Given instruction ▸ In the listing, starting with the line containing "Click shoe size 41 cell" and going on through the end of the listing, replace "Viewport" with "Window" and reproduce those lines with no other changes.
>>>
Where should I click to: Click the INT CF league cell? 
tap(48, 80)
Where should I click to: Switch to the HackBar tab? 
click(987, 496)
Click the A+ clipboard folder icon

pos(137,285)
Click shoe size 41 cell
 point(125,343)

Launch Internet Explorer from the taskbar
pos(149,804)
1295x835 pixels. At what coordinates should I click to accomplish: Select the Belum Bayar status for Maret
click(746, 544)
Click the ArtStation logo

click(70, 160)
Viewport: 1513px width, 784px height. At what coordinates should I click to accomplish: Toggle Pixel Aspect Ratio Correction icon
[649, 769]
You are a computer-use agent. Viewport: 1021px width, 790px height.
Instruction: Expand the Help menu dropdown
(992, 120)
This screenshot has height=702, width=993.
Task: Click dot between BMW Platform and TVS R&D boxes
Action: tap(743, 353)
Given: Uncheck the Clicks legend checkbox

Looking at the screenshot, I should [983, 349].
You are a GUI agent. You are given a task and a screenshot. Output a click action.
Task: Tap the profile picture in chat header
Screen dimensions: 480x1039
<<<
Answer for the task ▸
Click shoe size 41 cell
 point(125,343)

Launch Internet Explorer from the taskbar
pos(149,804)
1295x835 pixels. At what coordinates should I click to accomplish: Select the Belum Bayar status for Maret
click(746, 544)
Click the ArtStation logo

click(70, 160)
Window: 1513px width, 784px height. At what coordinates should I click to accomplish: Toggle Pixel Aspect Ratio Correction icon
[649, 769]
You are a computer-use agent. Window: 1021px width, 790px height.
Instruction: Expand the Help menu dropdown
(992, 120)
This screenshot has height=702, width=993.
Task: Click dot between BMW Platform and TVS R&D boxes
Action: tap(743, 353)
Given: Uncheck the Clicks legend checkbox

Looking at the screenshot, I should [983, 349].
You are a GUI agent. You are given a task and a screenshot. Output a click action.
Task: Tap the profile picture in chat header
Screen dimensions: 480x1039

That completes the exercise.